As for the Commonwealth's closing argument, that is a different story. We hold that these statements, despite the considerable leeway we allow for closing arguments, are inappropriate commentary on Soloway's assertion of his constitutional right to refrain from self-incrimination. To the extent the Commonwealth merely commented on Soloway's own testimony on the stand relating to his pre-arrest silence, we find no error; the prosecution is certainly free to comment on testimony and the weight of the evidence.10 But when the argument continued to equate his refusal, even after arrest, to speak to law enforcement, to behaviors inconsistent with those of an “innocent man,” the Commonwealth flagrantly abused its authority in prosecuting the case. We consider an accused's right against self-incrimination sacred. And we take any assault on invocation of this right seriously. The prosecutor erred significantly in making these statements that misled the jury on the nature of Soloway's silence, and deeply prejudiced his defense. Despite Soloway failing to preserve this specific issue in the record, because this misconduct is flagrant and palpable, we have no choice other than to overturn the judgment below and remand for new trial.

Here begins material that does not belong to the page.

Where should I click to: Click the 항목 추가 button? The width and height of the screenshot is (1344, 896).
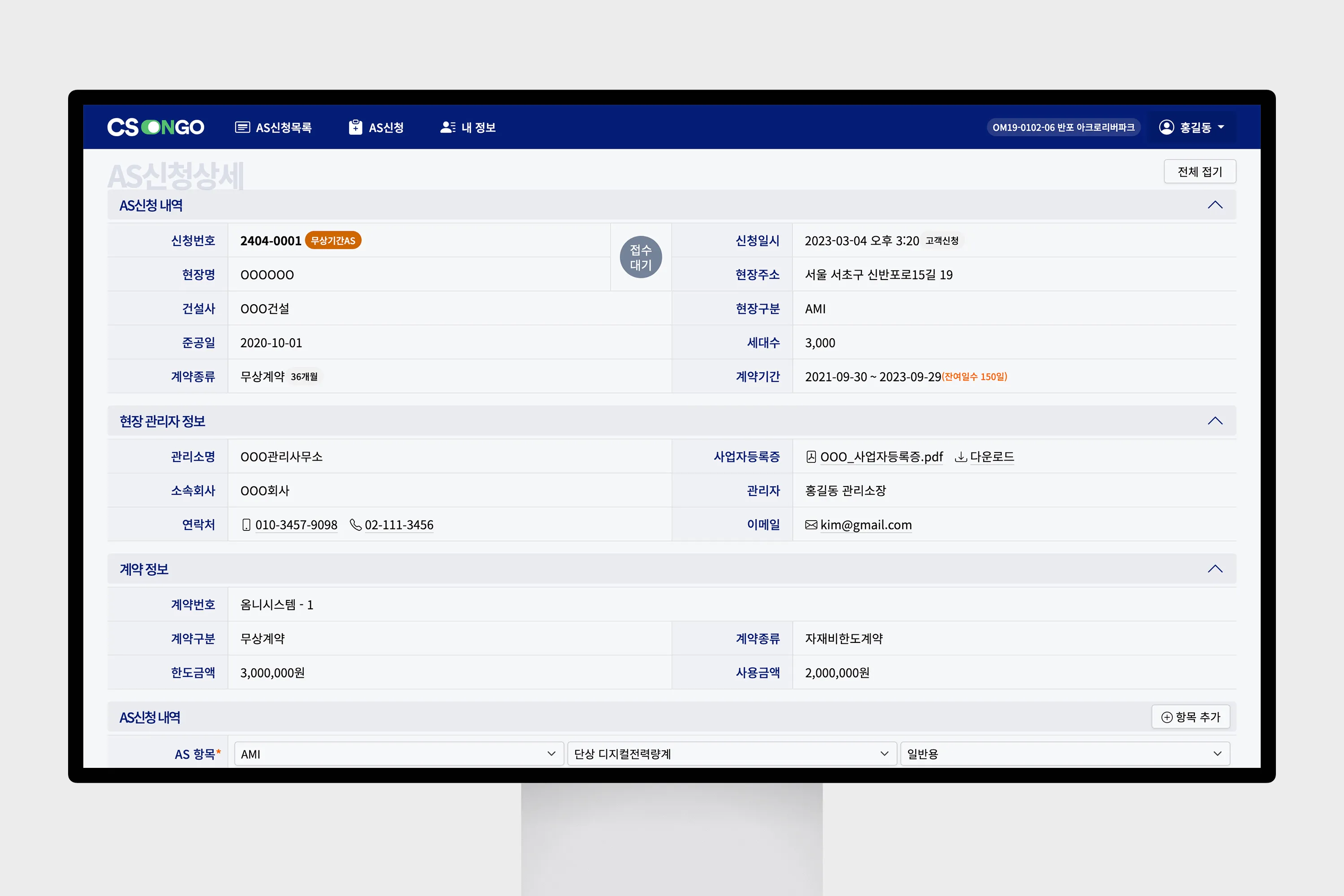tap(1191, 716)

As part of his appeal, Soloway raised a number of other issues. Because those claims are capable of repetition in the event of retrial, we now consider those issues in turn.

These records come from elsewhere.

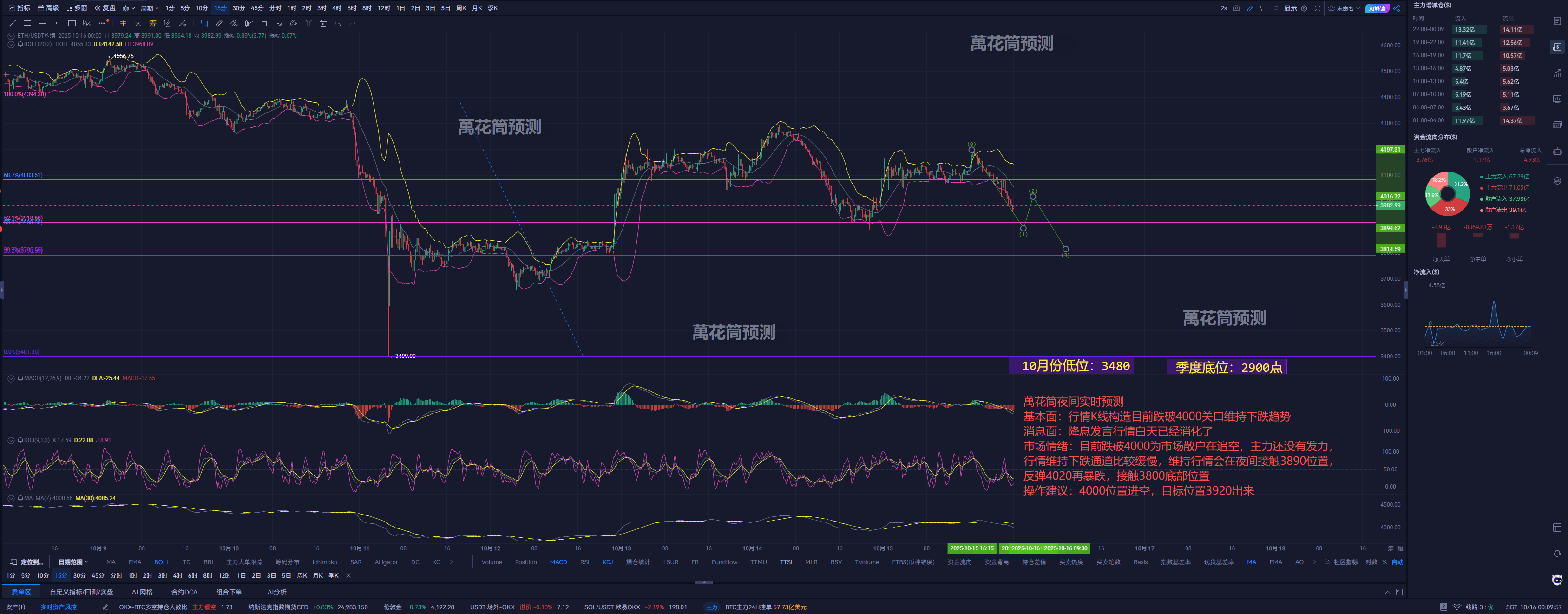This screenshot has height=614, width=1568.
Task: Enter fullscreen chart mode
Action: (x=1317, y=8)
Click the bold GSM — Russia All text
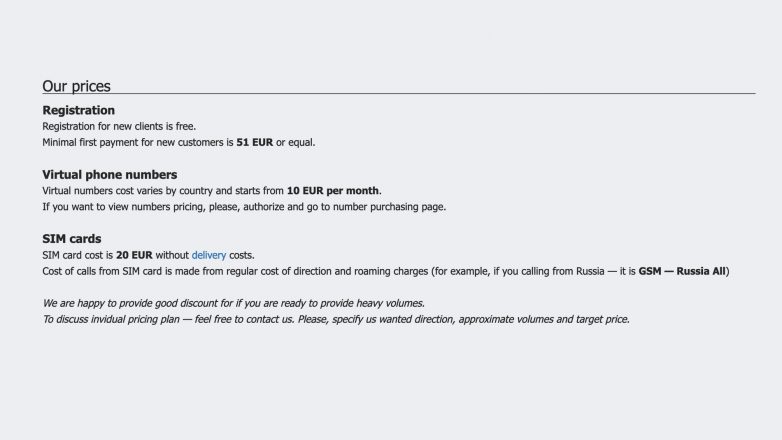Image resolution: width=782 pixels, height=440 pixels. pos(683,271)
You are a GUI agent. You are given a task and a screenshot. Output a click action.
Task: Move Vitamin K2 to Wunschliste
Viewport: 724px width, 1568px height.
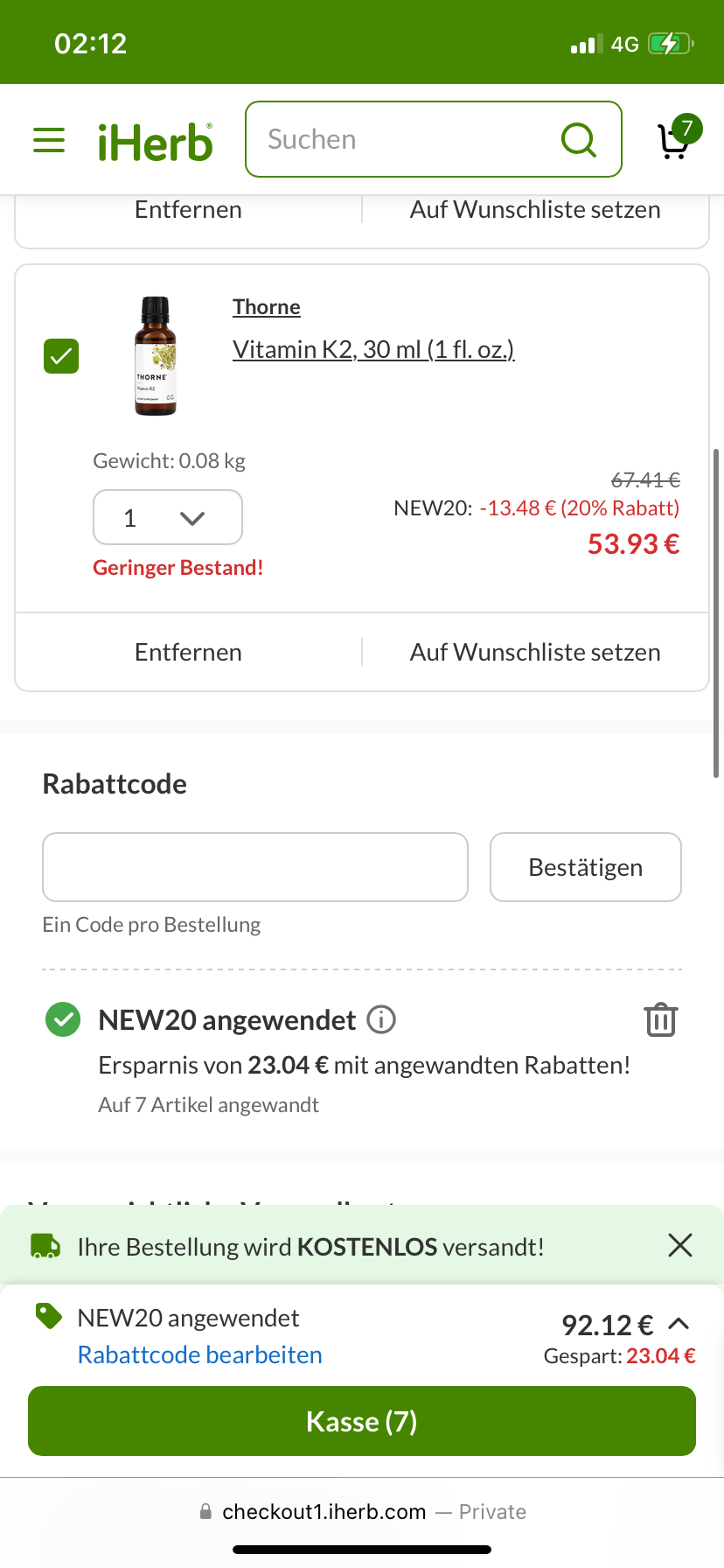click(535, 652)
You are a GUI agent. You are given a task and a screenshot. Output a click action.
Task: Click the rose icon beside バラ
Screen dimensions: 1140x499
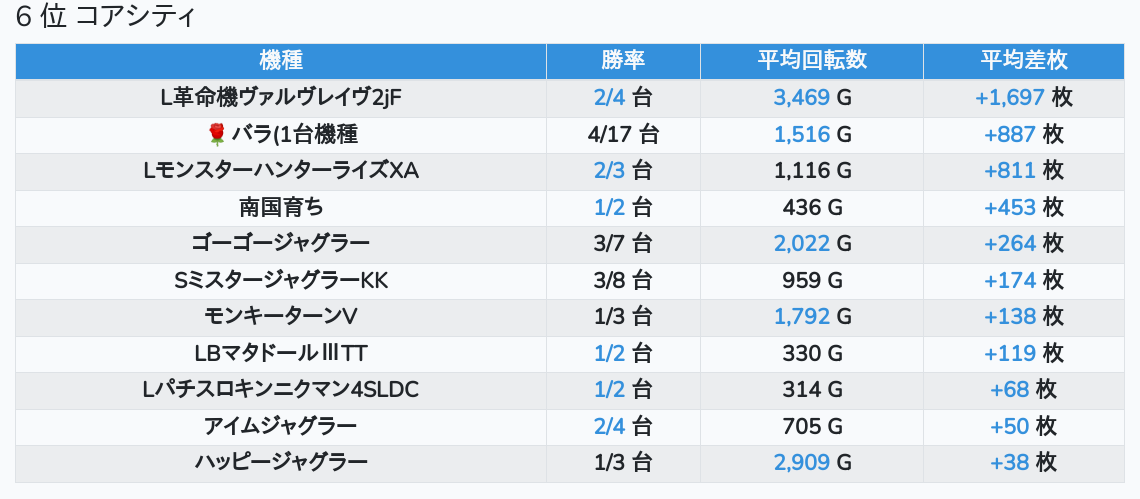pyautogui.click(x=215, y=134)
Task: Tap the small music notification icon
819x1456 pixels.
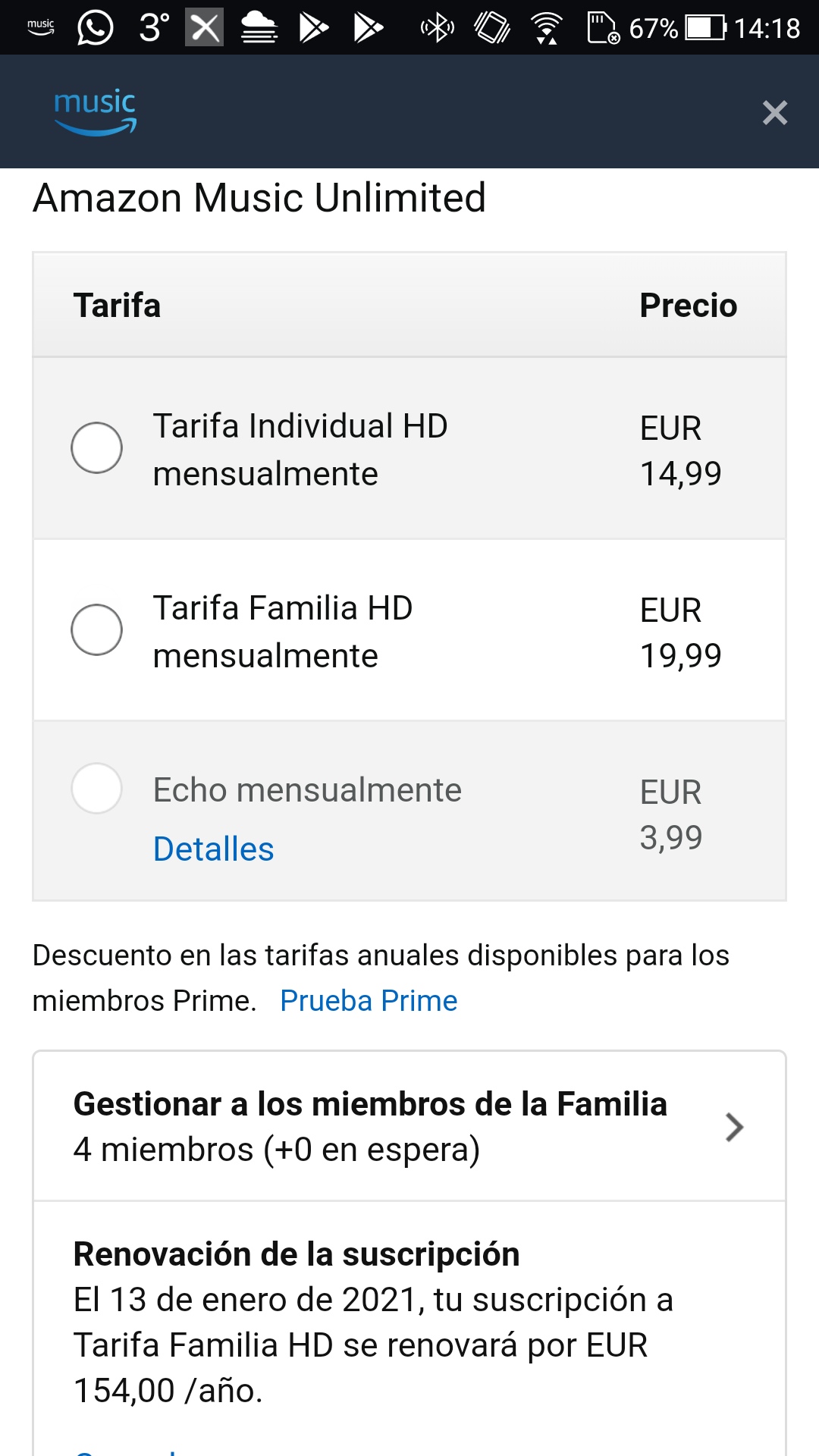Action: coord(41,28)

B. The Trial Court Did Not Erroneously Allow Joyce to Testify Outside the Courtroom.

Soloway contends that the trial court abridged his right to confront witnesses guaranteed by the Fifth, Sixth, and Fourteenth Amendments to the United States Constitution and Sections One, Two, and Eleven of the Kentucky Constitution, by allowing Joyce's testimony to be introduced by closed-circuit television rather than live testimony in open court. The trial court issued the same ruling with respect to Joyce's brother's testimony as well. At trial, Soloway objected to the Commonwealth's motion to allow the closed-circuit testimony, which the trial court overruled.

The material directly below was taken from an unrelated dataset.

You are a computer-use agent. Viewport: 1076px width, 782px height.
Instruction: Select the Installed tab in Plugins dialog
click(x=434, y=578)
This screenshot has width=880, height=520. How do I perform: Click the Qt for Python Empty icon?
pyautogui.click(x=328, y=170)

The decision to allow testimony through closed-circuit television is governed by Kentucky Revised Statutes (KRS) 421.350. The statute applies only to criminal prosecutions when the alleged crime involves a child twelve years old or younger.11 Upon motion by any party and after finding a “compelling need,” the trial court may order the child's testimony be taken in another room and televised through closed-circuit television, with only the attorneys, people necessary to operate equipment, and those necessary to the child's welfare present.12 The statute defines compelling need as a “substantial probability the child would be unable to reasonably communicate because of serious emotional distress produced by the defendant's presence.”13 And we have articulated that the proper standard of reviewing the trial court's determination is the abuse-of-discretion standard.14 So we will not overrule the lower court's decision absent a finding that the ruling was “arbitrary, unreasonable, unfair, or unsupported by sound legal principles.”15

In Commonwealth v. Willis, we outlined some non-exhaustive factors to aid trial courts in making this “compelling need” determination.16 We said that “the age and demeanor of the child witness, the nature of the offense, and the likely impact of testimony in court or facing the defendant” are relevant considerations in determining compelling need.17 At the time of the offense, Joyce was seven years old; she was only eight at the time of her testimony. The acts Soloway allegedly performed on Joyce were intensely personal. The trial court noted that after being informed of the number of other people that would be in the courtroom with her, Joyce bowed her head and reiterated that she did not want to see Soloway.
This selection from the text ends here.